Thursday, June 3, 2010

Critical Thinking and Social Studies - Day 2

I'm now in the second day of the critical thinking and Social Studies day with Roland Case. Yesterday, we worked on understanding inquiry and starting to plan a unit using a template.

We are keeping working on the template today, and have started the day talking about the connection between technology and  critical, creative and collaborative thinking.  Case explains that critical thinking is criteria thinking, then compares it to creative thinking and notes that they are often viewed as opposite.

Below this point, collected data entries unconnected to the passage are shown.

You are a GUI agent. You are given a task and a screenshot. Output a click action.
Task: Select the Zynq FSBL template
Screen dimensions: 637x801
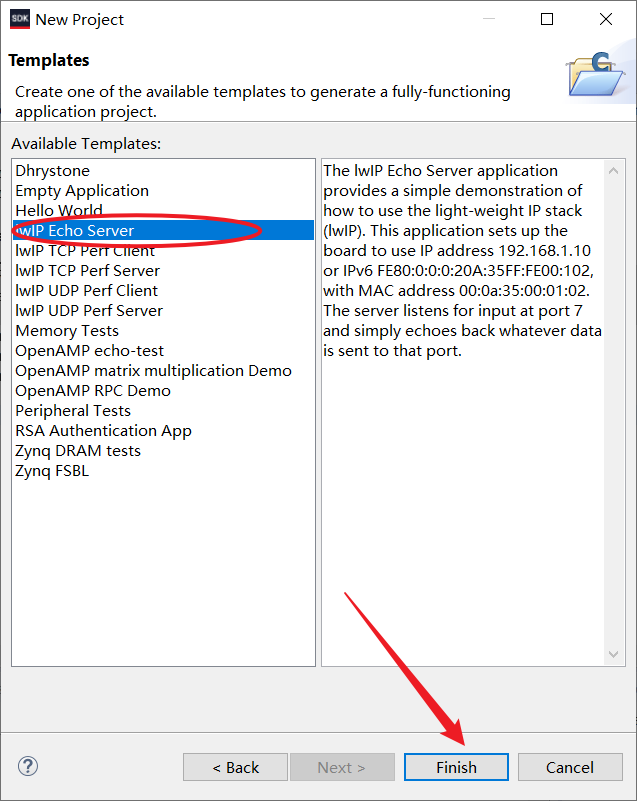click(52, 471)
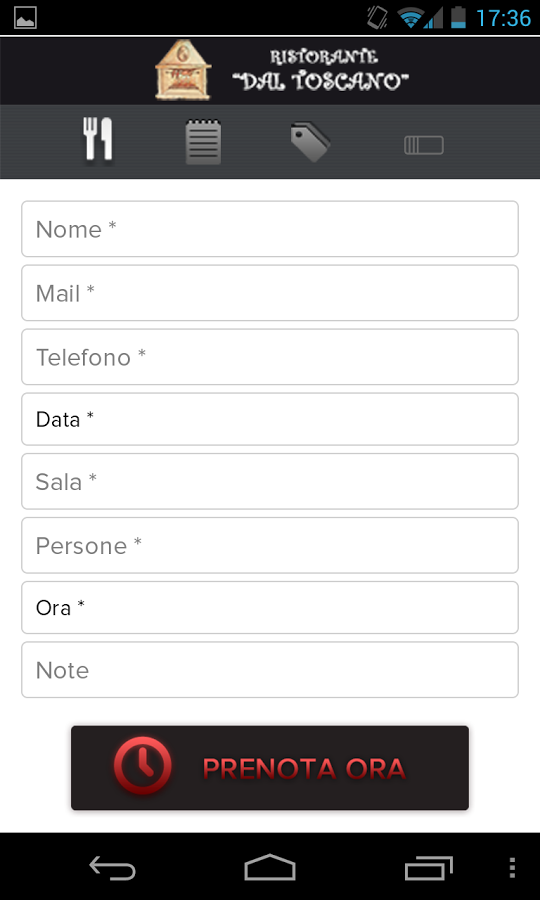Viewport: 540px width, 900px height.
Task: Open the recent apps overview
Action: click(x=428, y=867)
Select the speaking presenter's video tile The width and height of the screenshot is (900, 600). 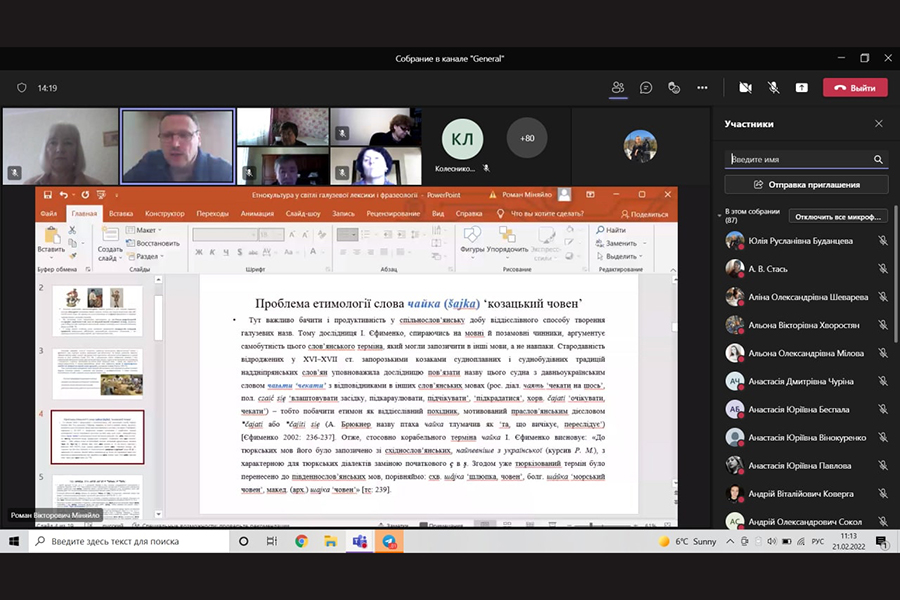(177, 146)
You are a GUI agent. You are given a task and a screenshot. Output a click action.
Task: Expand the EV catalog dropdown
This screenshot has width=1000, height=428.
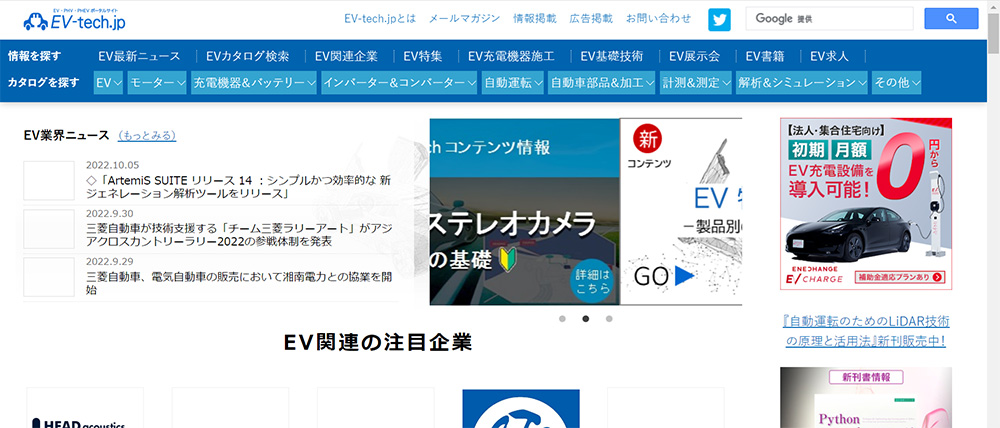click(x=108, y=83)

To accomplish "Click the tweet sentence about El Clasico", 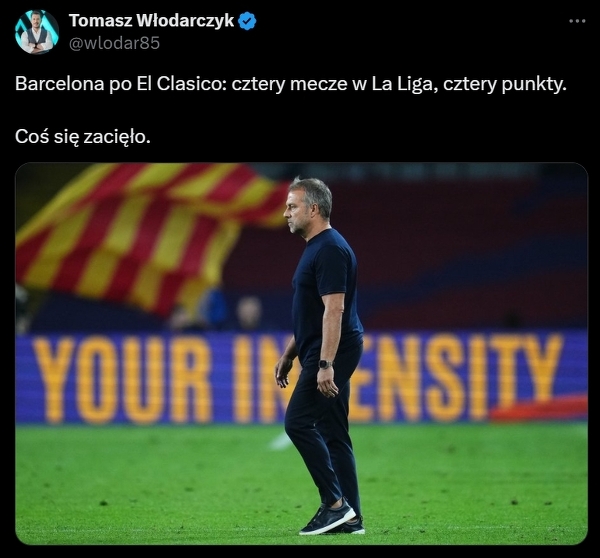I will pyautogui.click(x=290, y=84).
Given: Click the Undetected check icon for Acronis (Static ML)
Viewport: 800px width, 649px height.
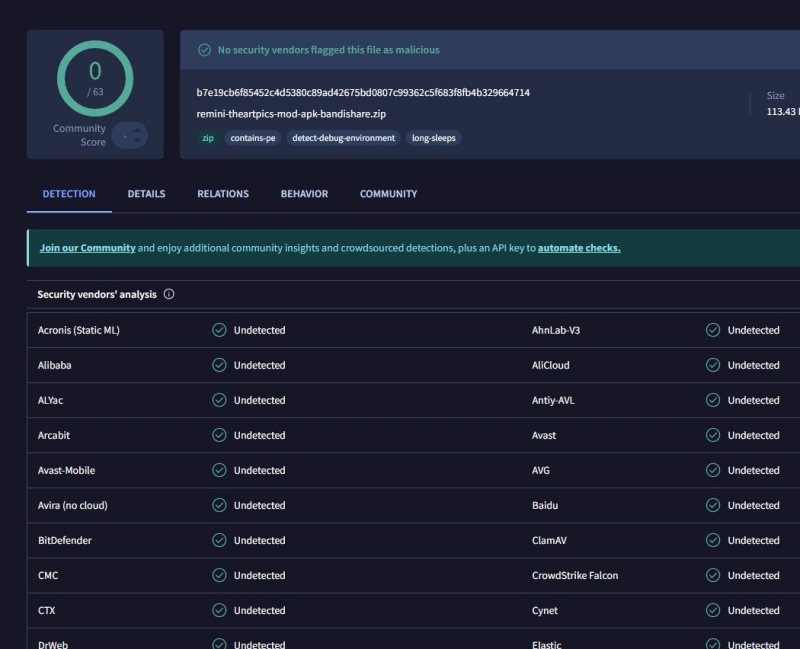Looking at the screenshot, I should [x=219, y=330].
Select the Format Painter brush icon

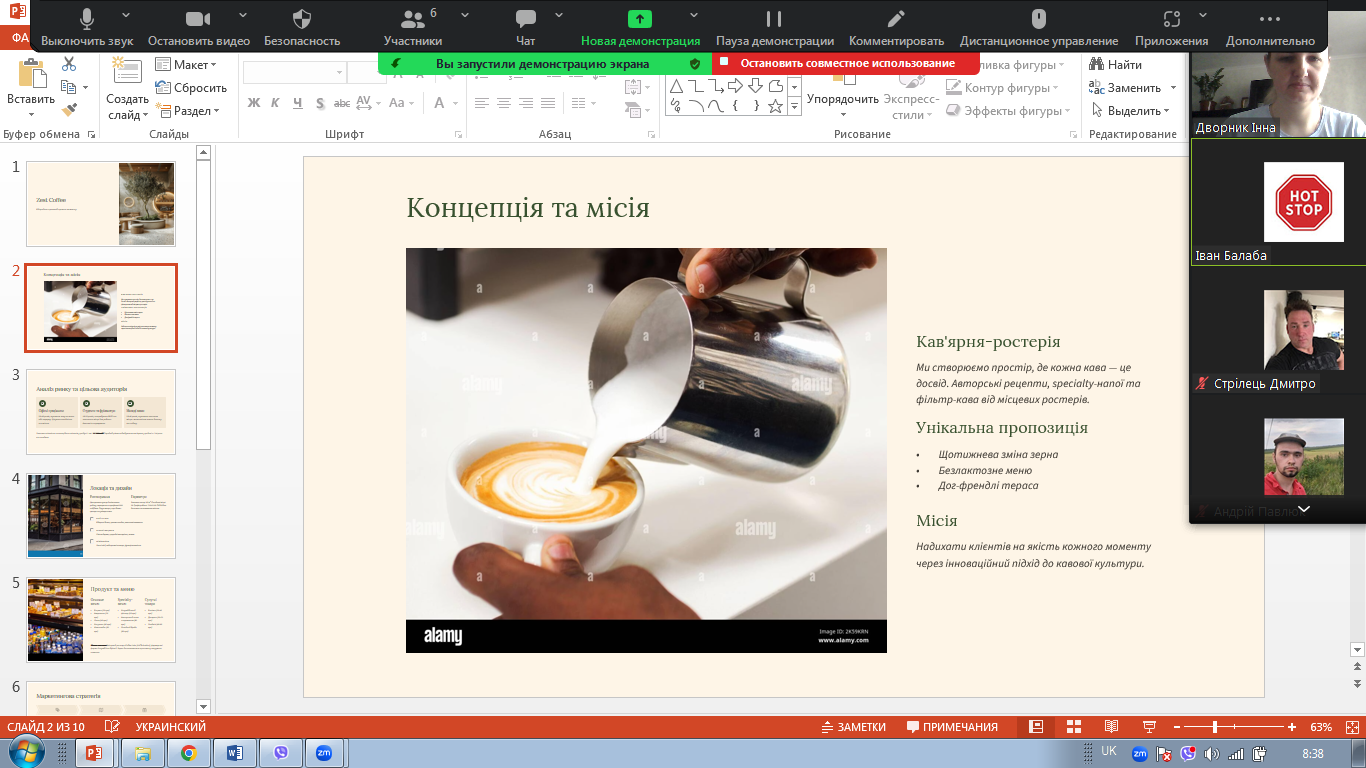pos(69,110)
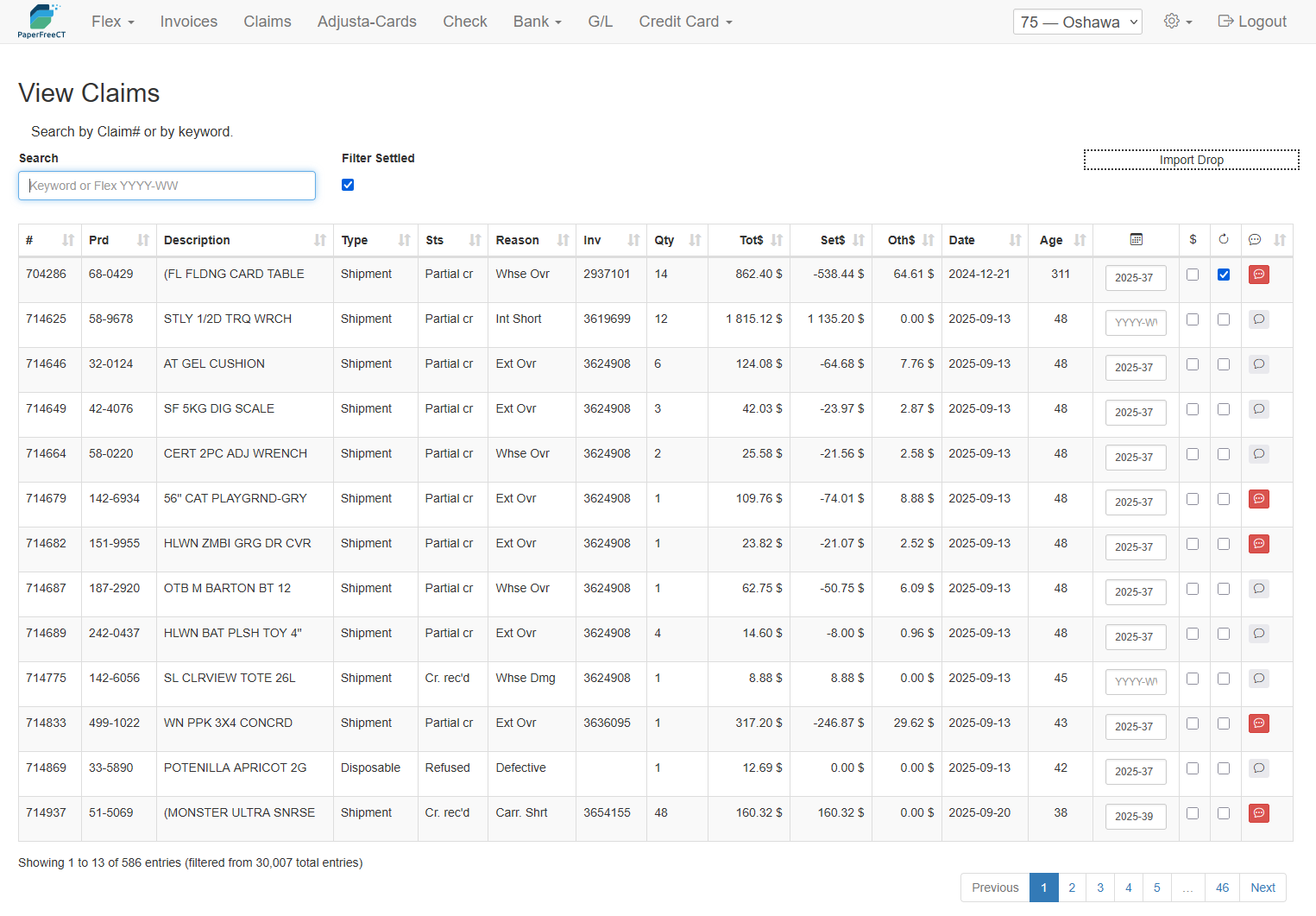Expand the Flex dropdown menu
The image size is (1316, 916).
tap(113, 22)
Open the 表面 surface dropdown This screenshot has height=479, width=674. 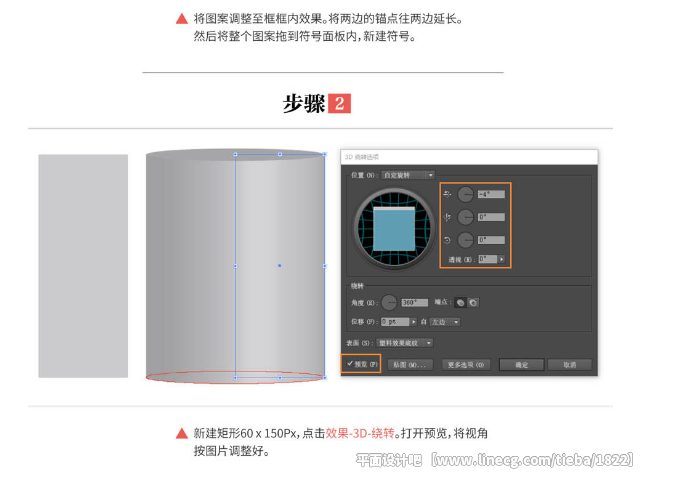404,343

Case makes the "case" that creative and critical thinking are good partners. He argues that a problem in critical thinking is a situation where the answer is not immediately obvious - he says creative thinking is activated when the problem is concerned with imaging. He also notes that critical thinking is designed to judge the merits of the options. That happens in creative thinking as well, and there is a purpose as well. Then

Case says we also need to do collaborative thinking.  He notes that doing something and then just showing it to others is simply consulting. Collaboration is the act of doing it together, and makes critical and creative thinking much richer and more powerful than it would be otherwise.  His way of thinking was helpful for me here - I have understand the creative and critical thinking parts well, but his summary of collaborative, because it helps me see the connection.

I am often working on helping teachers to understand how technology is not something else, but a useful tool to help us do something that involves critical, collaborative, and creative thinking. Case's framing will be a nice way to help others understand it. However, I notice that Case is slowly easing us into talking about technology. Perhaps he is nervous that we will react poorly as he adds in technology.

Case says each tool has a particular way that it is designed to be used, which has an advantage and disadvantage. He helps us through textbooks and microphones - two technologies we are comfortable with. Then he asks us to talk about a technique - sharing with partners. After we discuss, he suggests alternatives like think/pair/share or email as ways to support effective sharing. Each time he says we must:
  • Explore each technology's orientation and disorientation
  • Play to the strenghts and mitigate the weaknesses
As Case goes through his rules for do's and don'ts around technology I find myself in general agreement but critical of some specific points. Almost all his examples are about interactive whiteboards, which he notes increase transmission unless they are used well. Hopefully I can see some examples of "used well". I think Cases' point that technologies are designed to be used in a specific way is valid, and in my experience, you need to work against the design of the smartboard to create high-level thinking opportunities in the hands of students. I love a good opportunity to do some critical thinking.